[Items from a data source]
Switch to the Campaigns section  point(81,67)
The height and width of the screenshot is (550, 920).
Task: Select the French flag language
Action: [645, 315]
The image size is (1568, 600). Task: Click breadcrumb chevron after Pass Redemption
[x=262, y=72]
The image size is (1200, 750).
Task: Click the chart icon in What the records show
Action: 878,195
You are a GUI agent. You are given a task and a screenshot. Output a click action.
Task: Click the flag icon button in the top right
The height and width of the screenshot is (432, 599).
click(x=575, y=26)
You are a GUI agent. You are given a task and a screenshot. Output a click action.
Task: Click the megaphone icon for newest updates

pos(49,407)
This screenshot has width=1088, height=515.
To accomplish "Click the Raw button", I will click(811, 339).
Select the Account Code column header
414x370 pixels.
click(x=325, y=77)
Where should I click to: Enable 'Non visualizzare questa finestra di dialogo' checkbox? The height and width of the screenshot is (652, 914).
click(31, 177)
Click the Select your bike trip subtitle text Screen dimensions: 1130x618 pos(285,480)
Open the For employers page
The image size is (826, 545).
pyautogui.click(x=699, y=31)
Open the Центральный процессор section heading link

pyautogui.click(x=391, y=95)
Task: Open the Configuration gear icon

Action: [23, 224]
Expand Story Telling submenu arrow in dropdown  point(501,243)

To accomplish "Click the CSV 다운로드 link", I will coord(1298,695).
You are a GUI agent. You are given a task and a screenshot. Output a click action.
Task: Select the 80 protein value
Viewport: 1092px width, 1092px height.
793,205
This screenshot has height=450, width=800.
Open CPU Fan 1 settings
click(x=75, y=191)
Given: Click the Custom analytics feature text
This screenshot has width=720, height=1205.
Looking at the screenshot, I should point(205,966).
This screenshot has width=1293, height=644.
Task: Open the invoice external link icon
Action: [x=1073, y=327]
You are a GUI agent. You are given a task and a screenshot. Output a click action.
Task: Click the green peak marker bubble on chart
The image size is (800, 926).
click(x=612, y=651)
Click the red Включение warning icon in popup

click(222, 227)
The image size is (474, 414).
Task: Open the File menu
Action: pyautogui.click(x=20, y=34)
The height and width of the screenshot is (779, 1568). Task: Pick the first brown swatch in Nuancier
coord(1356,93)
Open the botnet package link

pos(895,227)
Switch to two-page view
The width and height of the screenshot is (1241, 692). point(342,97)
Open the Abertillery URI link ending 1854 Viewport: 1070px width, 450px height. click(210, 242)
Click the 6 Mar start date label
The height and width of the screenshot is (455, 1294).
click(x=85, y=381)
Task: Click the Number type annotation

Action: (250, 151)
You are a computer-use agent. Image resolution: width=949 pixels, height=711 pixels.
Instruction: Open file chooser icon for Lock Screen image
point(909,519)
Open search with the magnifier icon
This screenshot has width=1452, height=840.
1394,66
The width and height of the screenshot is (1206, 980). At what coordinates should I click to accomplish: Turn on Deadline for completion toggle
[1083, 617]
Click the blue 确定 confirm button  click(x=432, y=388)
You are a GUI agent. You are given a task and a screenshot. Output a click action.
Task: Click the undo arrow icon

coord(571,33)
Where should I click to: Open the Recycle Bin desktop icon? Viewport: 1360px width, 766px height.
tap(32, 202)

■ **Aim of the exercise**
Show all lines in the entries above where the string "text" appears.

■ **Answer to this task**
Click the Select your bike trip subtitle text Screen dimensions: 1130x618 pos(285,480)
Given: Click the Custom analytics feature text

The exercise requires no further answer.